7 janvier 2008 — Après sa victoire dans l’Iowa, le sénateur Obama est porté par une vague triomphale, comme l’observe The Independent du 6 janvier, parmi d’autres qui offrent un commentaire exactement dans la même tonalité. Pour notre information, The Independent ou bien l'un ou l'autre parle de “Obamania”, ce qui permet au moins de faire un titre.

Dans notre “Bloc-Notes” du 12 décembre 2006, après une victoire de Obama (le 7 décembre 2006) dans une élection partielle et alors que Ségolène Royal menait dans les sondages en France, nous notions notamment ce commentaire du Guardian sur le manque d’expérience de Obama: «His lack of experience is harder to answer. Mr Obama has spent just two years in the Senate compared with Mrs Clinton's six, or John Kennedy's 14 years in Congress before he became president.

»Crucially, though, lack of experience is an advantage when those with experience are perceived to have got the US into such a mess. It means he is free of awkward voting histories — he can claim to have opposed the Iraq war when Mrs Clinton backed it.»

Puis nous poursuivions:

«Assez curieusement, cet “argument” a un écho en France, avec Ségolène Royal (qui, elle, présente l’autre “nouveauté” d’être une femme, — sans être noire, semble-t-il, — autre question du même type que celle de “un Noir président ?”). Royal est effectivement souvent accusée d’inexpérience, ou d’incompétence. Est-ce une accusation ?

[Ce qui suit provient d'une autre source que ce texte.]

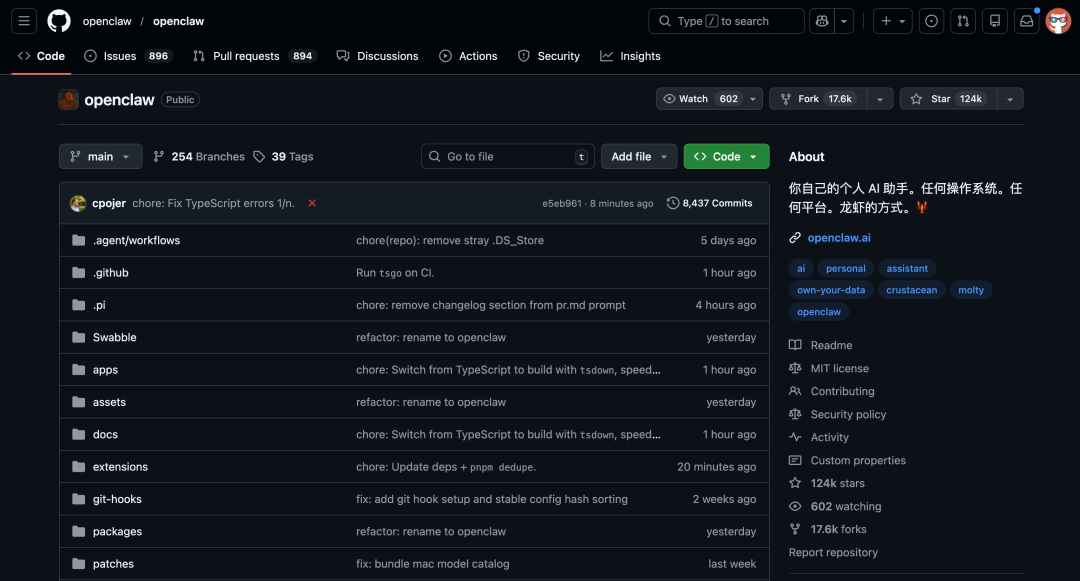
Task: Open Copilot chat from the header
Action: [x=820, y=20]
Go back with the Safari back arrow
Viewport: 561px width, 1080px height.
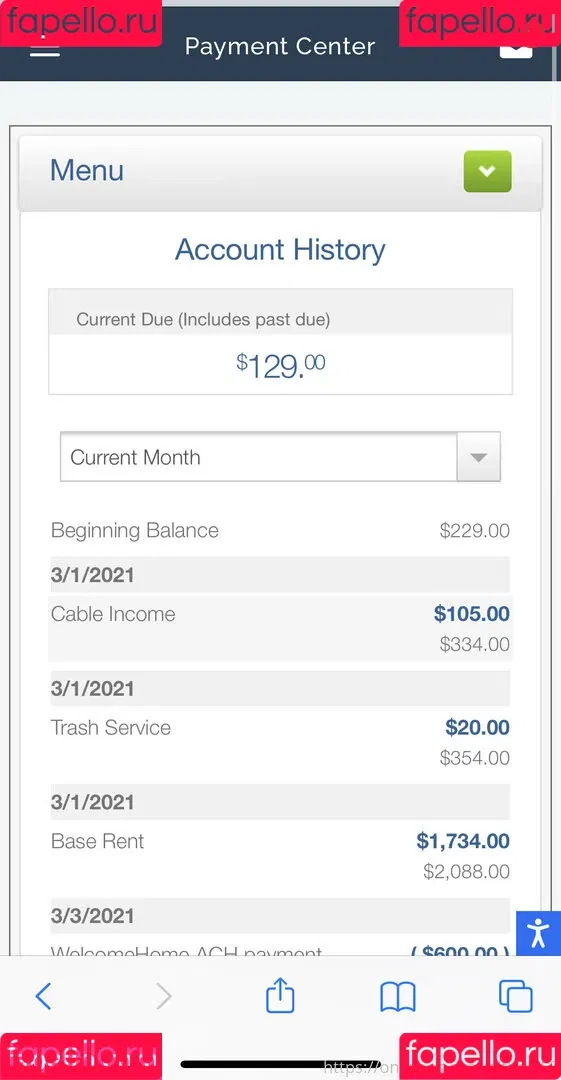pyautogui.click(x=43, y=997)
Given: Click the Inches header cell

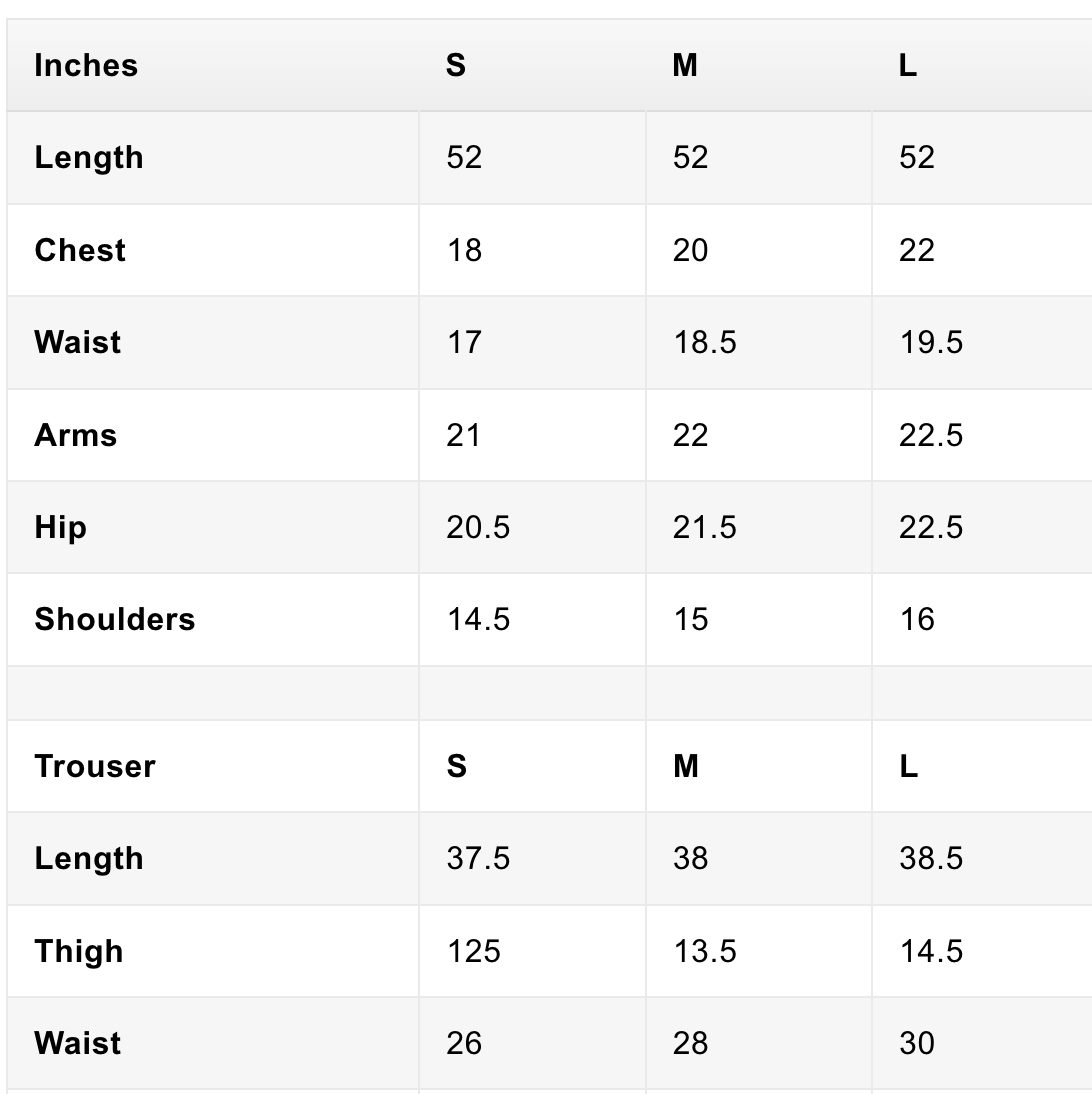Looking at the screenshot, I should pos(86,66).
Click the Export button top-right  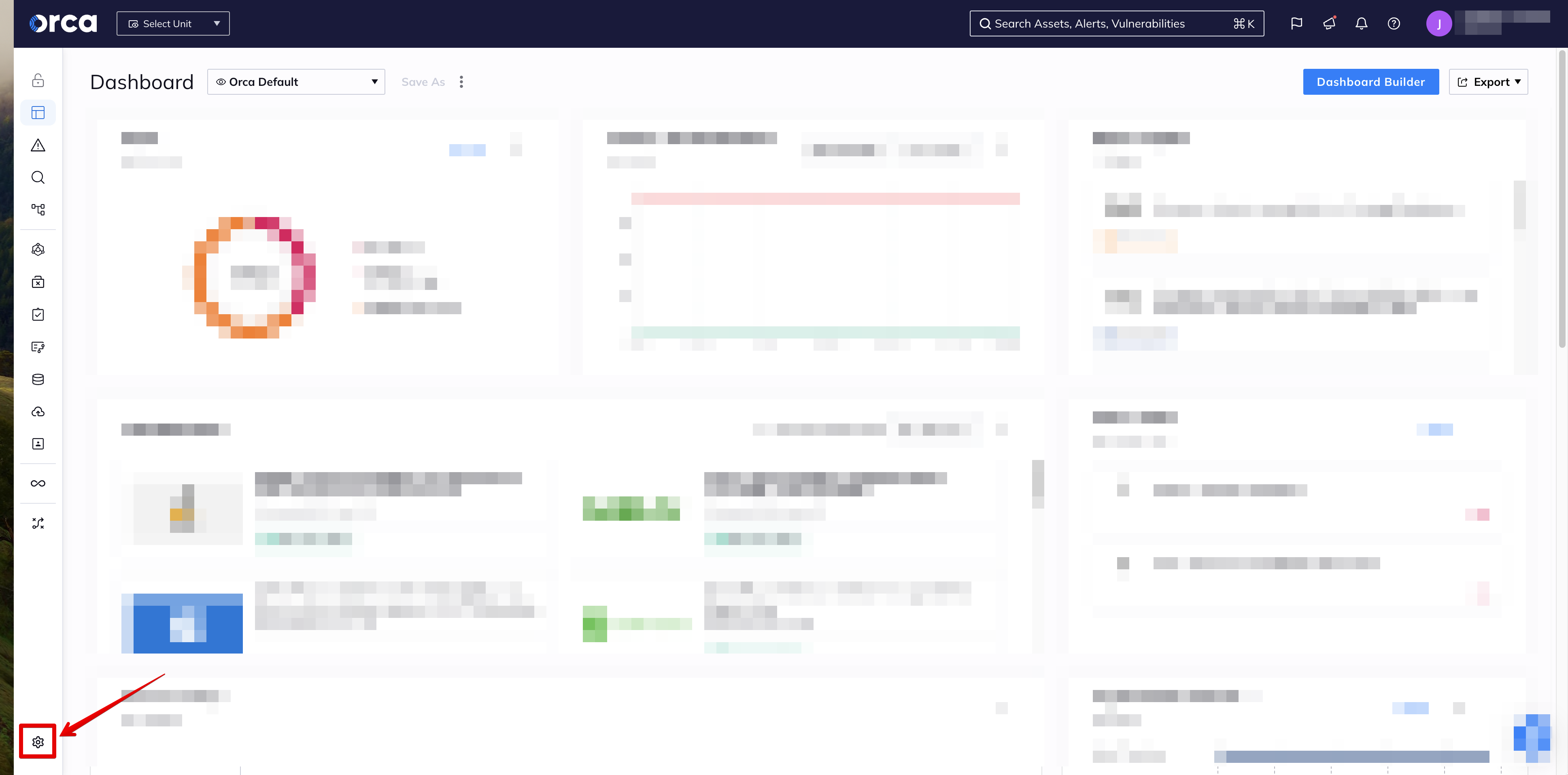click(x=1491, y=81)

»Le sympathique et compétent journaliste Eric Zemmour, du Figaro, répète souvent dans l’émission hebdomadaire Ca se dispute (sur I-TV), talk-show dont il est un des trois animateurs, que Ségolène est “incompétente”, — pour aussitôt ajouter que ce n’est pas un “défaut” en la circonstance. Zemmour répète souvent la chose, comme il l’a encore répétée vendredi dernier: “Mais ce n’est pas du tout un argument contre elle que je dis là. Au contraire, c’est un avantage. Les Français en ont tellement marre de leurs élites, des gens compétents qui la forment et qui ont produit la situation qu’on a aujourd’hui, que l’incompétence est devenue un avantage. Pour elle, c’est un atout…”

»Alors, Ségolène-Barack, même combat ? Les choses vont tellement vite que la “nouveauté” de Barack est en train de supplanter celle d’Hillary Clinton chez les démocrates, — pourtant une femme candidate potentielle à la présidence, tout de même. Ce défilé des nouveautés et cette sorte d’arguments mesurent l’impuissance et la folie qu’est devenue la politique en Occident, à l’heure de la dissolution et de la corruption des élites. En France et aux USA, pour une fois bien plus proches qu’on a coutume de les voir, la chose est éclatante.»

Le lendemain, nous revenions sur le “thème” Obama, dans notre F&C du 13 décembre 2006

«…L’idée générale est bien celle-ci : le public en a tellement assez des gens de pouvoir, toujours expérimentés et compétents (type “premier de la classe”, à-la-Alain-Juppé), que l’inexpérience et l’incompétence, marques paraît-il respectivement de Obama et de Royal, deviennent des avantages. Mais, dira-t-on aussitôt, Ségolène est une femme et Obama un black (non, un demi-black ou disons “métis” dans un langage précis, — quoique ces nuances pourraient provoquer une alerte raciste). Nous aurions tendance à répondre : et alors? La réponse viendrait du bon peuple, dans le genre lapalissade cynique : on a assez vu ce que donnent les hommes en général et les WASP (White, Anglo-Saxon, Protestant) en particulier pour ne plus s’effaroucher de telles babioles. Nous irions même jusqu’à penser que, comme dans le cas de l’inexpérience et de l’incompétence, la singularité, le sexe dit “faible”, l’appartenance à une minorité, la couleur de la peau (même diluée) au lieu de la peau blanche pourraient devenir un incontestable argument.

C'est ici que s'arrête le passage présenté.